The question has often been posed in religious and secular circles; how can we use our precious days in this lifetime? How can we make our days count? Because it is a tradition to count the Omer, Brian will be engaging all of us to count our days (through our 14th Street Y twitter account @14thstreetY) and talk about how we make our days count. Please read below a message from Brian, and follow us @14thstreetY to retweet, comment, share, and count with us.
-Camille Diamond; Director of Community Engagement and Communications
In our busy, over-programmed world, too infrequently we create opportunities for self-reflection. The Jewish tradition offers us an incredible opportunity to look at ourselves and to ask questions of ourselves through Counting the Omer (Sefirat HaOmer). Omer means measures in Hebrew. When the Temple stood, it was customary to bring a measure of barley harvest as an offering three times a year, at Sukkot, Passover, and Shavuot. The tradition of Counting the Omer dates to those ancient times. We measured the seven weeks between planting new barley and harvesting it; then offered a measure, in thanks, to God. The meaning of the counting and our awareness of time and its passage during those days has changed over time. Nowadays, most of us are not barley farmers, and the Temple no longer stands, so we must imbue practices like counting the Omer with new meaning.

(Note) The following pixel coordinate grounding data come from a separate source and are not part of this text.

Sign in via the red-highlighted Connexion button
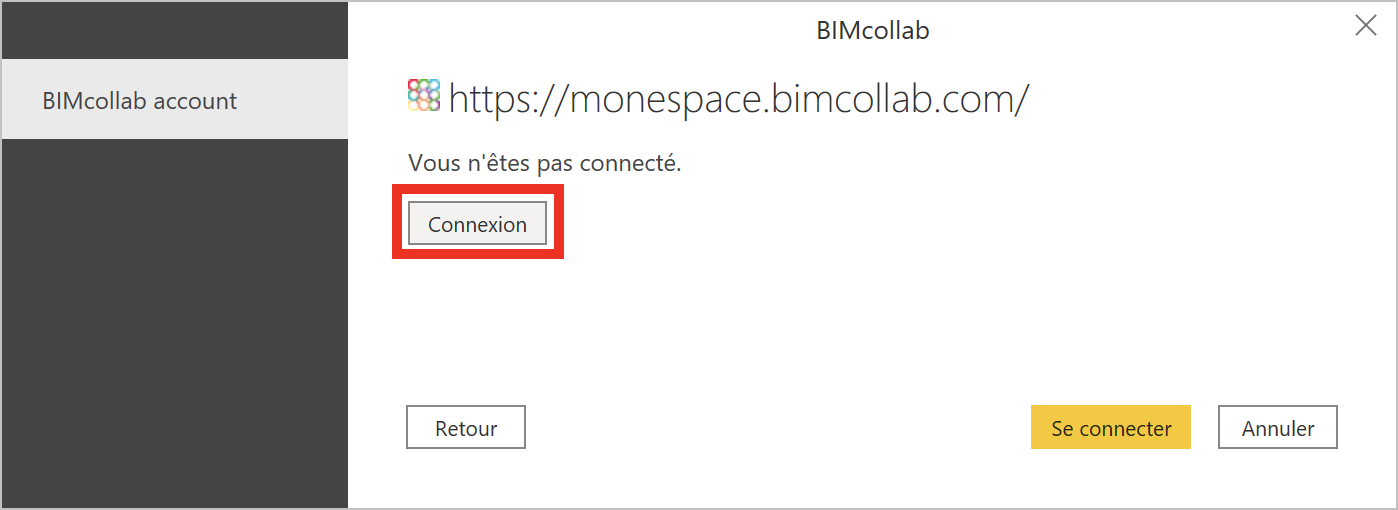Screen dimensions: 1398x510 [477, 223]
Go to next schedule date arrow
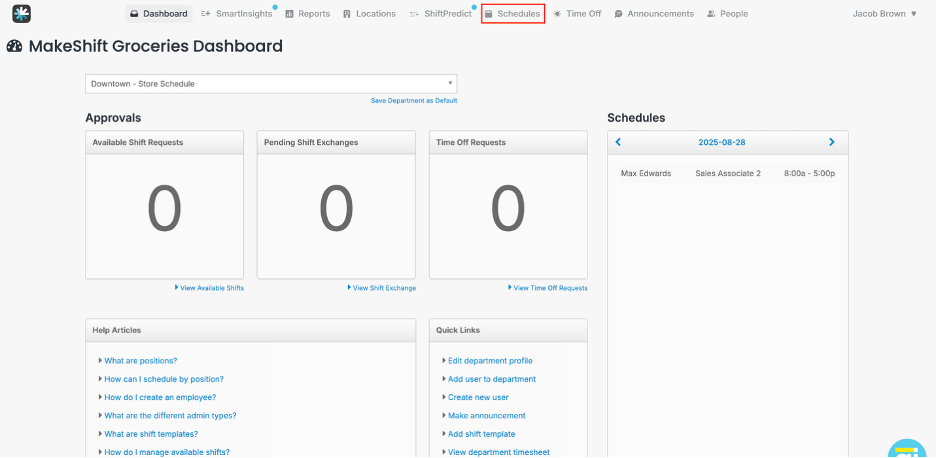Image resolution: width=936 pixels, height=458 pixels. pyautogui.click(x=831, y=142)
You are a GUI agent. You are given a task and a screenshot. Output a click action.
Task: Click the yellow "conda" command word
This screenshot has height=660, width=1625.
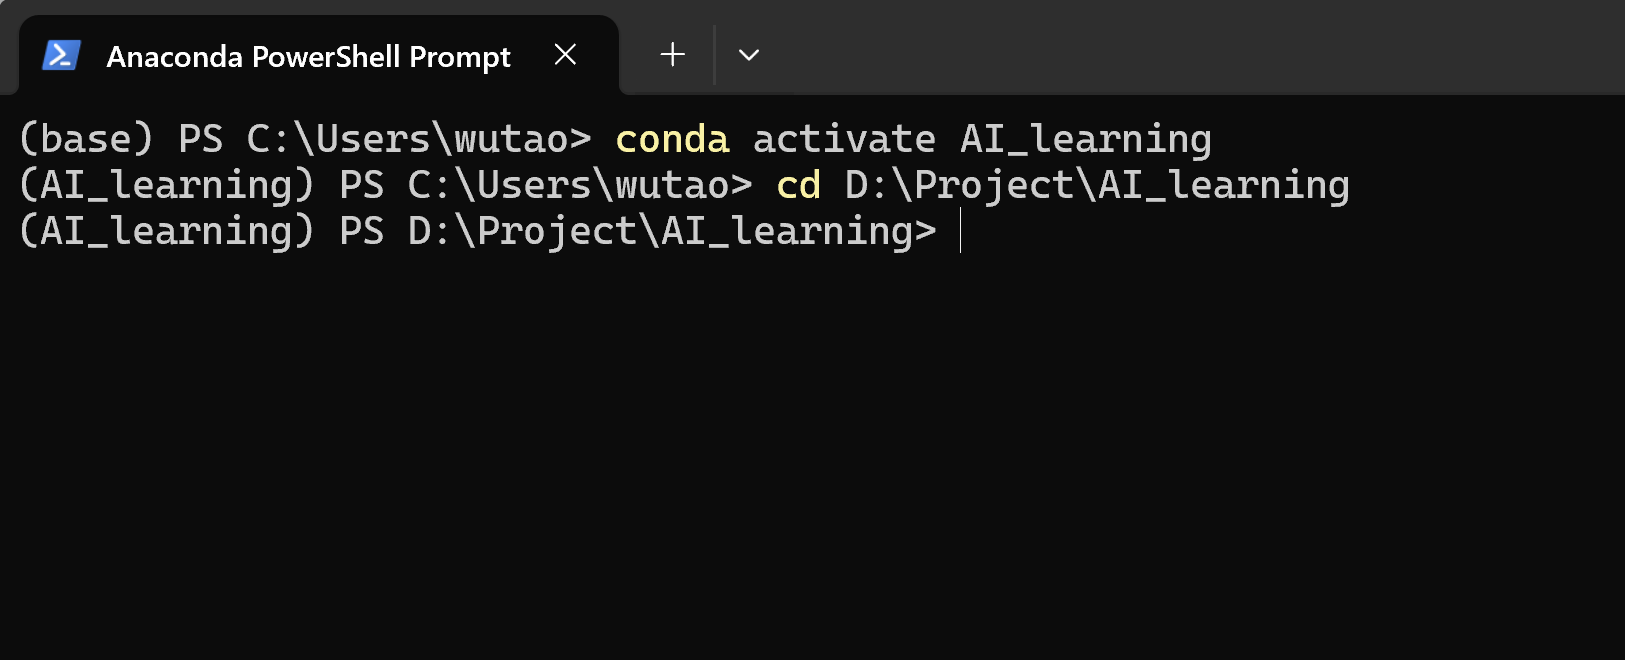tap(672, 139)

Each Spring we count the days between Passover and Shavuot, 7 weeks of 7 days, 49 days total, leading up to the 50th day on Shavuot. During Passover, we celebrate the Exodus, the liberation of the ancient Israelites from Egyptian bondage. Shavuot is the anniversary of the day when the ancient Israelites accepted the teachings of Torah at Mount Sinai. If Passover signifies freedom, then Shavuot signifies responsibility, the responsibility of living a good, just and ethical life according to Torah. The movement from redemption of Exodus to revelation at Sinai, echoes our ancestors’ journey out of Egypt and through the desert to Sinai.
As we move toward responsibility, we have an opportunity to ask ourselves why we count. We can take a serious look at what that responsibility entails, as Jews, and/or as citizens in our communities. So our counting becomes meaningful and an opportunity to reflect on our relationship to self, to others and to our communities. It provides an occasion to ask “Why I count?” Not simply asking, “Why I count the omer?” but the larger question of “Why I count in the world?” What is my relationship to it? How do I situate myself in relation to others? What is important to me? What is important that I tell or share with others? How does my organization or my community fit into the larger framework of the Jewish community, of downtown, etc? Perhaps, one can see this reflective practice as an extension of the questioning that began at the seder. What difference can I make in the world? What is my place here? What impact can I make? The omer is a call to be more than we have been before.
Here at The 14th Street Y, we are providing a platform for to engage in a social media campaign around The Counting of the Omer: #YiCount. Each day of the Omer, we will invite you to share with your community why you count.
Please follow @14thstreetY to discover the question of the day and to learn why others are counting as well.
We look forward to the conversation.
Brian Garrick
Brian is a recent transplant to New York City from San Francisco. He has worked as Program Manager for Arts & Ideas at the Jewish Community Center of San Francisco. He currently produces the weekly literary series at The Half King in Chelsea, New York City. He holds an MA in Jewish Studies from Emory University and has spent time learning at the Pardes Institute for Jewish Studies in Jerusalem. His talents and interests include the history and science of gastronomy, collecting vinyl records, Jewish philosophy, and rooting for the Los Angeles Lakers.
Congratulations Brian and mazel tov on being at the 14th Street Y, looks like you’ve counted all the way to Shavout, and toward greater responsibility… You have a new baby! Your old A&I colleague and friend Rebecca told me. Wonderful news!